## AIM OF THE EXERCISE
Among the entries that follow, how many lines contain the string "settings"? Write the number alone.

Stored data entries

..............................

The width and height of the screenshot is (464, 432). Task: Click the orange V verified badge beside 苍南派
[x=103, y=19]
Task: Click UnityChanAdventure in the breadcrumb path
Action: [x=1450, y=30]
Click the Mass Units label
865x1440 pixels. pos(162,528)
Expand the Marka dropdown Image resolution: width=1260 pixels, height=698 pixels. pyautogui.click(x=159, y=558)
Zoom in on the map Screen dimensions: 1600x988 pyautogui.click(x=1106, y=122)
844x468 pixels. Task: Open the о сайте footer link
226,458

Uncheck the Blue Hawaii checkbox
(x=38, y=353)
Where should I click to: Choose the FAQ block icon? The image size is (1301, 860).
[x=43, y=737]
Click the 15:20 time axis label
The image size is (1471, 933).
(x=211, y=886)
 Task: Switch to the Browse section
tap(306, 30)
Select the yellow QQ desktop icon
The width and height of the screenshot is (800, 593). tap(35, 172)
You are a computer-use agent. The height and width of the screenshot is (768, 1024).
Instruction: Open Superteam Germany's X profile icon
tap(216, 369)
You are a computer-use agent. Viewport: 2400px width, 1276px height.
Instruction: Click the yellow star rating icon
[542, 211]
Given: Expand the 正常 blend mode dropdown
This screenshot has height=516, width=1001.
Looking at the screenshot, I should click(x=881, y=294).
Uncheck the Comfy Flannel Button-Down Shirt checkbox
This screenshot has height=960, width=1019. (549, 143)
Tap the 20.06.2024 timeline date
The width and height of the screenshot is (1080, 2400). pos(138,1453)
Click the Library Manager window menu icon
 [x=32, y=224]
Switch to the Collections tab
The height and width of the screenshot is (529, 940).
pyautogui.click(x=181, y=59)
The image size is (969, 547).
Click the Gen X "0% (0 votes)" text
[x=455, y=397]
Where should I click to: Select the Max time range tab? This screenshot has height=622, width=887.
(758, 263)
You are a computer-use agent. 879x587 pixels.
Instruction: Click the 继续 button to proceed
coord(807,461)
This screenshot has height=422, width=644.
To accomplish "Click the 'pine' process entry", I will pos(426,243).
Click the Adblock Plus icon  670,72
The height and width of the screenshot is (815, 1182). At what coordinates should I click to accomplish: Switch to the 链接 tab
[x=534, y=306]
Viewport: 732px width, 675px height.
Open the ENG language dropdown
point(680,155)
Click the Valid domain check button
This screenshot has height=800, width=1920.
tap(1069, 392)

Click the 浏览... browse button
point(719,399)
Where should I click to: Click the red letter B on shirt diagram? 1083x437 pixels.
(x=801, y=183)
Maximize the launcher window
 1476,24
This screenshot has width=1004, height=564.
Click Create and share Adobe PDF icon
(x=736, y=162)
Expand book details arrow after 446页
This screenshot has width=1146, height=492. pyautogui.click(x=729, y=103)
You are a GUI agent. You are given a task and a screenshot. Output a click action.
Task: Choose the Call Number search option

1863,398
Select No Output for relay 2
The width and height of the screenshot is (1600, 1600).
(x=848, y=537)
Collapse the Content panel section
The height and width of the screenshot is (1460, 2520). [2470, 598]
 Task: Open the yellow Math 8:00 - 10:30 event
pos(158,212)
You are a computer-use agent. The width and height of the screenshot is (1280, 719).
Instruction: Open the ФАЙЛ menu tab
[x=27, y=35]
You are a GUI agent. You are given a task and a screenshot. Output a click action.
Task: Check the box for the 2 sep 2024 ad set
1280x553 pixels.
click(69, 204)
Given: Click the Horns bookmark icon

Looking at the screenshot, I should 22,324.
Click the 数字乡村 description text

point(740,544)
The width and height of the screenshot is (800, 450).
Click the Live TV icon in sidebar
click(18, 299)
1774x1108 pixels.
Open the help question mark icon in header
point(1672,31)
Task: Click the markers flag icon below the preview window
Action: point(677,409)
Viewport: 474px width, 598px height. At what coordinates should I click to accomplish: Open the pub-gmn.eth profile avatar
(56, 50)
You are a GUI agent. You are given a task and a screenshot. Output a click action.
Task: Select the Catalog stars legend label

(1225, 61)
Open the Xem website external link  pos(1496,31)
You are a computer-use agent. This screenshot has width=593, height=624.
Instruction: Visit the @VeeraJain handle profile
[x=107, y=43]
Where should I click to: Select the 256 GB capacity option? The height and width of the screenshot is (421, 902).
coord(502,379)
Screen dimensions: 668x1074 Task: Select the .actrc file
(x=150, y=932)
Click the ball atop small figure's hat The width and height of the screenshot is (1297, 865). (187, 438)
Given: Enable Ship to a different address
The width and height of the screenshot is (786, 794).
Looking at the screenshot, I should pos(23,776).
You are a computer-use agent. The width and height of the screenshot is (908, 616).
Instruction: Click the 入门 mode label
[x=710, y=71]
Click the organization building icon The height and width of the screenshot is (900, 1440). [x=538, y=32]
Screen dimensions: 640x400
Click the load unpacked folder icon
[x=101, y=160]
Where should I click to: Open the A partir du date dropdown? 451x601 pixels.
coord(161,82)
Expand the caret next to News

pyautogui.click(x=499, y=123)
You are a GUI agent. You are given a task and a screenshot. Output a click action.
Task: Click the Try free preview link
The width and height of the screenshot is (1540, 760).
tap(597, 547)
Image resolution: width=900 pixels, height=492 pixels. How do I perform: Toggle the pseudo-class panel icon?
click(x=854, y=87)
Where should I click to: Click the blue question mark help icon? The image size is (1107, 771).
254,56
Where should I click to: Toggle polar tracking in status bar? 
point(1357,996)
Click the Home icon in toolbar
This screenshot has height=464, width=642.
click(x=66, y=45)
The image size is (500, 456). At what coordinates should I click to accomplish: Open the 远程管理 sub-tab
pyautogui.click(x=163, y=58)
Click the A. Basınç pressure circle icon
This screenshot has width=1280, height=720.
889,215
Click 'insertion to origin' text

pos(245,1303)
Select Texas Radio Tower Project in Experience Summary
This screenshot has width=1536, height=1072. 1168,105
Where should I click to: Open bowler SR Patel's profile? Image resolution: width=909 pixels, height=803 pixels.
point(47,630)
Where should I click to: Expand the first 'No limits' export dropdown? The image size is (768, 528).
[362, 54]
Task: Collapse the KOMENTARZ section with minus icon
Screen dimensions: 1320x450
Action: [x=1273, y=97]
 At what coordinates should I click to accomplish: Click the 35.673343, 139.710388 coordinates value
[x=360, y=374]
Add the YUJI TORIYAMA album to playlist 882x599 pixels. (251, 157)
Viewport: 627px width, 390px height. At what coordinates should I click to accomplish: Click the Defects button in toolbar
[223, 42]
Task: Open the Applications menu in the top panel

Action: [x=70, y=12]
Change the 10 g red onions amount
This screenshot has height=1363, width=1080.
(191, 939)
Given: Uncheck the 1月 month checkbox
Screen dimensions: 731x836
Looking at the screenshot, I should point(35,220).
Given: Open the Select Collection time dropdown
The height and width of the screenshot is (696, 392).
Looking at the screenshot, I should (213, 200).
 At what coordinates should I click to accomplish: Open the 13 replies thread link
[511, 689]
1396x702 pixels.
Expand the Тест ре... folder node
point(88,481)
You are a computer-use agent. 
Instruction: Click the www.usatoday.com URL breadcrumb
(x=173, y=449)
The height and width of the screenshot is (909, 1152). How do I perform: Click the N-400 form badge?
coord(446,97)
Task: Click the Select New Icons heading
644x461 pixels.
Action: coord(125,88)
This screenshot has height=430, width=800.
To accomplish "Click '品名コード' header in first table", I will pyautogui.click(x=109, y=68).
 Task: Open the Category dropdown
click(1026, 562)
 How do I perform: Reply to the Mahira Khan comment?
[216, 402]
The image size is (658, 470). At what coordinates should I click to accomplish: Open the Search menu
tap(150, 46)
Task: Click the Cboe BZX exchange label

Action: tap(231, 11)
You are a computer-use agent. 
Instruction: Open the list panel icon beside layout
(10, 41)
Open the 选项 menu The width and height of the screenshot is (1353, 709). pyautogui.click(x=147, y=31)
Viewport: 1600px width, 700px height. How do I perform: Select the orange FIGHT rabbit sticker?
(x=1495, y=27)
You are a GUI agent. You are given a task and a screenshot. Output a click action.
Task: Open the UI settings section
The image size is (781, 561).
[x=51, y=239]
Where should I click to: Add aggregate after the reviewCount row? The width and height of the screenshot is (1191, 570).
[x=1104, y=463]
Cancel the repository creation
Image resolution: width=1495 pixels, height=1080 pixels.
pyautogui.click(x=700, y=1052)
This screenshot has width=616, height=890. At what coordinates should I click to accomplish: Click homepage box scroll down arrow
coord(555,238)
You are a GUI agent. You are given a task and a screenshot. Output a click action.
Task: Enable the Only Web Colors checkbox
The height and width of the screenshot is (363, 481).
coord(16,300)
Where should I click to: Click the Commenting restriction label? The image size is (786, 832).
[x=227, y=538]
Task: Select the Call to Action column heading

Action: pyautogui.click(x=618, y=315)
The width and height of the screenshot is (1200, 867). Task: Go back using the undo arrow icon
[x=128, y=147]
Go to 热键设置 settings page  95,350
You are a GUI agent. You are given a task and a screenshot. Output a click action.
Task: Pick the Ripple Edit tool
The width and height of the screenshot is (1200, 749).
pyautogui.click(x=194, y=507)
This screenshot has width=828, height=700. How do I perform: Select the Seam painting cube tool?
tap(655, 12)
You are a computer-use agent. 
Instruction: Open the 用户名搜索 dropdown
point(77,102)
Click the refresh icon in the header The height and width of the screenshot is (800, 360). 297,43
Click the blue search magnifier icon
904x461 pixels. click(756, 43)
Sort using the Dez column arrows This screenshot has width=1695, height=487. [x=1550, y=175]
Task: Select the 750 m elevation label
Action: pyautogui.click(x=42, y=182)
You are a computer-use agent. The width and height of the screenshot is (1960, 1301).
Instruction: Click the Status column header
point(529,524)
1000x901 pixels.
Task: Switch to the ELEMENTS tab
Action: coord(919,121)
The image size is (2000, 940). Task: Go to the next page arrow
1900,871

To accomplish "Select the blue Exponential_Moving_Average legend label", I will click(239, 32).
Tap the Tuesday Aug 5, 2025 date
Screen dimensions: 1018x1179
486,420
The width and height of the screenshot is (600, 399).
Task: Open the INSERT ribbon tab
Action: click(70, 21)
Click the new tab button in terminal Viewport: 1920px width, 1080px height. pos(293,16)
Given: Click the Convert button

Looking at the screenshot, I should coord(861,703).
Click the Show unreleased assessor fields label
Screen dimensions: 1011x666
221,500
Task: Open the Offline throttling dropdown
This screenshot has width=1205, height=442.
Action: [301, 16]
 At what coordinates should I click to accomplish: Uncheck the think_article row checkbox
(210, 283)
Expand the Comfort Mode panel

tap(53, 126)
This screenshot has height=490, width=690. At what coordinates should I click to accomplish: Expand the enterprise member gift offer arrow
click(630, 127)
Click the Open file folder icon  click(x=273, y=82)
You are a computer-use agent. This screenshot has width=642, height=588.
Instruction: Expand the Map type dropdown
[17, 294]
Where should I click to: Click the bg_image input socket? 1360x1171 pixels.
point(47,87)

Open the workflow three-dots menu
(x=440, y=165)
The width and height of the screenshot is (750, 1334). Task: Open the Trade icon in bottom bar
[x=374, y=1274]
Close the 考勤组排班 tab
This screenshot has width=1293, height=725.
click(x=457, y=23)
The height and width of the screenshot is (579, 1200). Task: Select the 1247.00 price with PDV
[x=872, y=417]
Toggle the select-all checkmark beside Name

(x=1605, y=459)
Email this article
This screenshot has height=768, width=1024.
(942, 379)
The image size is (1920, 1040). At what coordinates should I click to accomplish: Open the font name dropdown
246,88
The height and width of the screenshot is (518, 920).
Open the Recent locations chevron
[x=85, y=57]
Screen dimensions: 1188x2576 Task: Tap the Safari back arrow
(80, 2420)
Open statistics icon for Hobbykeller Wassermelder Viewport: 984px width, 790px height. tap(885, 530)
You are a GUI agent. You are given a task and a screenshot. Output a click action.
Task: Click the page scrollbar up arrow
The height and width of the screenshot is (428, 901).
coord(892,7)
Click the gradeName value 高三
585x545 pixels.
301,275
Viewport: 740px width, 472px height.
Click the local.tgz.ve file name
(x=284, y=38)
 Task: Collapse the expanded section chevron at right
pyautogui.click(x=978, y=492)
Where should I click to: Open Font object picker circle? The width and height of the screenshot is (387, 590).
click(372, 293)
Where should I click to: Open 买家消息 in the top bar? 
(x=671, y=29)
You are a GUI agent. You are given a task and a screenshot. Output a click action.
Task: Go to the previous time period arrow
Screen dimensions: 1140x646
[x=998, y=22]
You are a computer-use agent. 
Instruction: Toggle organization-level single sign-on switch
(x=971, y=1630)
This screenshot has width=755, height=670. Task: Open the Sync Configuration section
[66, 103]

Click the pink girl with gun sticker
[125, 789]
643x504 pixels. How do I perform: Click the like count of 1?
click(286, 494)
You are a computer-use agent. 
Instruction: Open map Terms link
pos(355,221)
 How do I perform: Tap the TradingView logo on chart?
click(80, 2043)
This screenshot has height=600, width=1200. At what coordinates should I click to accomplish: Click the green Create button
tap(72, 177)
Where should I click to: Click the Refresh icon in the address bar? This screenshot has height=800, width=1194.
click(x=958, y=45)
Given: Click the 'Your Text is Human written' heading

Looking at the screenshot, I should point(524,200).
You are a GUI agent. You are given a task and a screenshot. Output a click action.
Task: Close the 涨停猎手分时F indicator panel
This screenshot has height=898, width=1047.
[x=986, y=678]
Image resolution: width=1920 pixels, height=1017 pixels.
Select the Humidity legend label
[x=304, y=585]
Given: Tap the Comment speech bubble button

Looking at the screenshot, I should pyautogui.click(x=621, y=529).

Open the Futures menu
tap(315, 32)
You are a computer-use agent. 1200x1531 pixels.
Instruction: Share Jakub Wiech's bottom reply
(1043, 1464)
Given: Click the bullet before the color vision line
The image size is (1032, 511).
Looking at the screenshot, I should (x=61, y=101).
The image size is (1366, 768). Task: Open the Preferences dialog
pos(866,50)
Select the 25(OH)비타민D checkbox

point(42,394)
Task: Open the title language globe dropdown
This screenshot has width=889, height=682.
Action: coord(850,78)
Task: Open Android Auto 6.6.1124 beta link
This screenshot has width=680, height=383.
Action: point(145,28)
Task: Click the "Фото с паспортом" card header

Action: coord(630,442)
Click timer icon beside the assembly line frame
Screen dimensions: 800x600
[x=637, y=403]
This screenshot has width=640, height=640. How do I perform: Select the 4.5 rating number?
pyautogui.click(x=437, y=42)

..............................

## EXERCISE RESULT
2